▶ _PROBLEM STATEMENT_: For this exercise, transcribe the records below without changing a word.

━━━━━ MATERIAL FOR THIS TASK

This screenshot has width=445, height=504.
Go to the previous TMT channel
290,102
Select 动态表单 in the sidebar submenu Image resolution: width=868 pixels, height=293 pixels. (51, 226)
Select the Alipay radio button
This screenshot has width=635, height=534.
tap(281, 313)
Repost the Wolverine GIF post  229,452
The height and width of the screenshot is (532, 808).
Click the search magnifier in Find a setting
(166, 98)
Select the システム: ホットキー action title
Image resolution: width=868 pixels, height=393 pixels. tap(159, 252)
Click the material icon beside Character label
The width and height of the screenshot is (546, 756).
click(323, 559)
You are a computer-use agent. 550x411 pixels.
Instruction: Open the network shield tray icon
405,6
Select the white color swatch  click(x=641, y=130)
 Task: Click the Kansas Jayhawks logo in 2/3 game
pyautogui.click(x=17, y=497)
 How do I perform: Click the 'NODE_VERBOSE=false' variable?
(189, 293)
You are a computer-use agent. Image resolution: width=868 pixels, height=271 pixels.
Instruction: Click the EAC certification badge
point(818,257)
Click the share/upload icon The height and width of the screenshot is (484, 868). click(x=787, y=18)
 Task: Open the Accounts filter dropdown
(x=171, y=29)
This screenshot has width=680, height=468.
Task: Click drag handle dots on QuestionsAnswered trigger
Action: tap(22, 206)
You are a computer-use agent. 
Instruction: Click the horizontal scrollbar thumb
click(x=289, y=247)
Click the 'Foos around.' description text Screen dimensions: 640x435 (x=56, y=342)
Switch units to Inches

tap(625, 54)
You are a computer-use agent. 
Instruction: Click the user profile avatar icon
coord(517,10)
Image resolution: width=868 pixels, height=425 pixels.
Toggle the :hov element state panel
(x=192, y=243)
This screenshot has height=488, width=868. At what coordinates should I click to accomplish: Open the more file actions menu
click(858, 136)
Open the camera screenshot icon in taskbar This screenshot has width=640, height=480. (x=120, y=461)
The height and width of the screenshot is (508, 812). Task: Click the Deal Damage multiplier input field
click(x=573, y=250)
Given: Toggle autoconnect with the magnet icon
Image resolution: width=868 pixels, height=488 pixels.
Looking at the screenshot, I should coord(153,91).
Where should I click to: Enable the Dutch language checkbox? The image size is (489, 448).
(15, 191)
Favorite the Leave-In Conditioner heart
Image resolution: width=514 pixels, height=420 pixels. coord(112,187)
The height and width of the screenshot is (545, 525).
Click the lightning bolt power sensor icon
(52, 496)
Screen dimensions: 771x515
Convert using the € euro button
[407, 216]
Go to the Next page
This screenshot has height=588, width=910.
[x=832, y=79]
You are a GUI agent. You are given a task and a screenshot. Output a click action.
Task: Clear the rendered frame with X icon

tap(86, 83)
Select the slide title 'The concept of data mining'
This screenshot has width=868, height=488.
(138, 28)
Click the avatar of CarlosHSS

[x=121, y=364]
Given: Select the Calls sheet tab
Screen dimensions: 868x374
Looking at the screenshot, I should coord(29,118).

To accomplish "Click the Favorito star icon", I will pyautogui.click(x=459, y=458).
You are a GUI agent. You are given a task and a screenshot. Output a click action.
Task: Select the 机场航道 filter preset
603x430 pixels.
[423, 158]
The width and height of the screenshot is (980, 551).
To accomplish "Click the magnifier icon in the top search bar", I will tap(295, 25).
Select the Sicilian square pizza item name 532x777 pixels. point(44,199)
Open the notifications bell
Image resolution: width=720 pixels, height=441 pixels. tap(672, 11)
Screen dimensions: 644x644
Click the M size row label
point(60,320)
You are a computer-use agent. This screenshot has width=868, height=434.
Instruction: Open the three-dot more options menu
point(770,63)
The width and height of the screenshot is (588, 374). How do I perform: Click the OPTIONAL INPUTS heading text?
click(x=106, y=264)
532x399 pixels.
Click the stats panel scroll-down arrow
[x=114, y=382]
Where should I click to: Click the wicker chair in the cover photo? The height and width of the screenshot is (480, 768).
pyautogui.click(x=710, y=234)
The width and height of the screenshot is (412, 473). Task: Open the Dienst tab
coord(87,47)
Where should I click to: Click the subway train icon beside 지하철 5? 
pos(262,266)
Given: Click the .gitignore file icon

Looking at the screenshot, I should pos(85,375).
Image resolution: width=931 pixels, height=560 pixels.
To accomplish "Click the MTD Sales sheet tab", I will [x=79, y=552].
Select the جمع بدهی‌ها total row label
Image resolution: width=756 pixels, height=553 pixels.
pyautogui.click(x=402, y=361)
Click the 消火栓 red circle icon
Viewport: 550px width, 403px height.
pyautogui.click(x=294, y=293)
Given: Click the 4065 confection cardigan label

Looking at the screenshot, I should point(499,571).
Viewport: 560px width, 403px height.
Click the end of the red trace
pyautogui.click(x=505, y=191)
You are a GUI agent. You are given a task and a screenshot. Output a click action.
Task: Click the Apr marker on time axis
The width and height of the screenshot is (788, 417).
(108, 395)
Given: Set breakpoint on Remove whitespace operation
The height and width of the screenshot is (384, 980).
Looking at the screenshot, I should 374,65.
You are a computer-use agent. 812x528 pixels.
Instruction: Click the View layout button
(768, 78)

━━━━━━━━━━

▶ _WRITTEN ANSWER_:
This screenshot has width=445, height=504.
Go to the previous TMT channel
290,102
Select 动态表单 in the sidebar submenu Image resolution: width=868 pixels, height=293 pixels. (51, 226)
Select the Alipay radio button
This screenshot has width=635, height=534.
tap(281, 313)
Repost the Wolverine GIF post  229,452
The height and width of the screenshot is (532, 808).
Click the search magnifier in Find a setting
(166, 98)
Select the システム: ホットキー action title
Image resolution: width=868 pixels, height=393 pixels. tap(159, 252)
Click the material icon beside Character label
The width and height of the screenshot is (546, 756).
click(323, 559)
You are a computer-use agent. 550x411 pixels.
Instruction: Open the network shield tray icon
405,6
Select the white color swatch  click(x=641, y=130)
 Task: Click the Kansas Jayhawks logo in 2/3 game
pyautogui.click(x=17, y=497)
 How do I perform: Click the 'NODE_VERBOSE=false' variable?
(189, 293)
You are a computer-use agent. Image resolution: width=868 pixels, height=271 pixels.
Instruction: Click the EAC certification badge
point(818,257)
Click the share/upload icon The height and width of the screenshot is (484, 868). click(x=787, y=18)
 Task: Open the Accounts filter dropdown
(x=171, y=29)
This screenshot has width=680, height=468.
Task: Click drag handle dots on QuestionsAnswered trigger
Action: tap(22, 206)
You are a computer-use agent. 
Instruction: Click the horizontal scrollbar thumb
click(x=289, y=247)
Click the 'Foos around.' description text Screen dimensions: 640x435 (x=56, y=342)
Switch units to Inches

tap(625, 54)
You are a computer-use agent. 
Instruction: Click the user profile avatar icon
coord(517,10)
Image resolution: width=868 pixels, height=425 pixels.
Toggle the :hov element state panel
(x=192, y=243)
This screenshot has height=488, width=868. At what coordinates should I click to accomplish: Open the more file actions menu
click(858, 136)
Open the camera screenshot icon in taskbar This screenshot has width=640, height=480. (x=120, y=461)
The height and width of the screenshot is (508, 812). Task: Click the Deal Damage multiplier input field
click(x=573, y=250)
Given: Toggle autoconnect with the magnet icon
Image resolution: width=868 pixels, height=488 pixels.
Looking at the screenshot, I should coord(153,91).
Where should I click to: Enable the Dutch language checkbox? The image size is (489, 448).
(15, 191)
Favorite the Leave-In Conditioner heart
Image resolution: width=514 pixels, height=420 pixels. coord(112,187)
The height and width of the screenshot is (545, 525).
Click the lightning bolt power sensor icon
(52, 496)
Screen dimensions: 771x515
Convert using the € euro button
[407, 216]
Go to the Next page
This screenshot has height=588, width=910.
[x=832, y=79]
You are a GUI agent. You are given a task and a screenshot. Output a click action.
Task: Clear the rendered frame with X icon

tap(86, 83)
Select the slide title 'The concept of data mining'
This screenshot has width=868, height=488.
(138, 28)
Click the avatar of CarlosHSS

[x=121, y=364]
Given: Select the Calls sheet tab
Screen dimensions: 868x374
Looking at the screenshot, I should coord(29,118).

To accomplish "Click the Favorito star icon", I will pyautogui.click(x=459, y=458).
You are a GUI agent. You are given a task and a screenshot. Output a click action.
Task: Select the 机场航道 filter preset
603x430 pixels.
[423, 158]
The width and height of the screenshot is (980, 551).
To accomplish "Click the magnifier icon in the top search bar", I will tap(295, 25).
Select the Sicilian square pizza item name 532x777 pixels. point(44,199)
Open the notifications bell
Image resolution: width=720 pixels, height=441 pixels. tap(672, 11)
Screen dimensions: 644x644
Click the M size row label
point(60,320)
You are a computer-use agent. This screenshot has width=868, height=434.
Instruction: Open the three-dot more options menu
point(770,63)
The width and height of the screenshot is (588, 374). How do I perform: Click the OPTIONAL INPUTS heading text?
click(x=106, y=264)
532x399 pixels.
Click the stats panel scroll-down arrow
[x=114, y=382]
Where should I click to: Click the wicker chair in the cover photo? The height and width of the screenshot is (480, 768).
pyautogui.click(x=710, y=234)
The width and height of the screenshot is (412, 473). Task: Open the Dienst tab
coord(87,47)
Where should I click to: Click the subway train icon beside 지하철 5? 
pos(262,266)
Given: Click the .gitignore file icon

Looking at the screenshot, I should pos(85,375).
Image resolution: width=931 pixels, height=560 pixels.
To accomplish "Click the MTD Sales sheet tab", I will [x=79, y=552].
Select the جمع بدهی‌ها total row label
Image resolution: width=756 pixels, height=553 pixels.
pyautogui.click(x=402, y=361)
Click the 消火栓 red circle icon
Viewport: 550px width, 403px height.
pyautogui.click(x=294, y=293)
Given: Click the 4065 confection cardigan label

Looking at the screenshot, I should point(499,571).
Viewport: 560px width, 403px height.
Click the end of the red trace
pyautogui.click(x=505, y=191)
You are a GUI agent. You are given a task and a screenshot. Output a click action.
Task: Click the Apr marker on time axis
The width and height of the screenshot is (788, 417).
(108, 395)
Given: Set breakpoint on Remove whitespace operation
The height and width of the screenshot is (384, 980).
Looking at the screenshot, I should 374,65.
You are a computer-use agent. 812x528 pixels.
Instruction: Click the View layout button
(768, 78)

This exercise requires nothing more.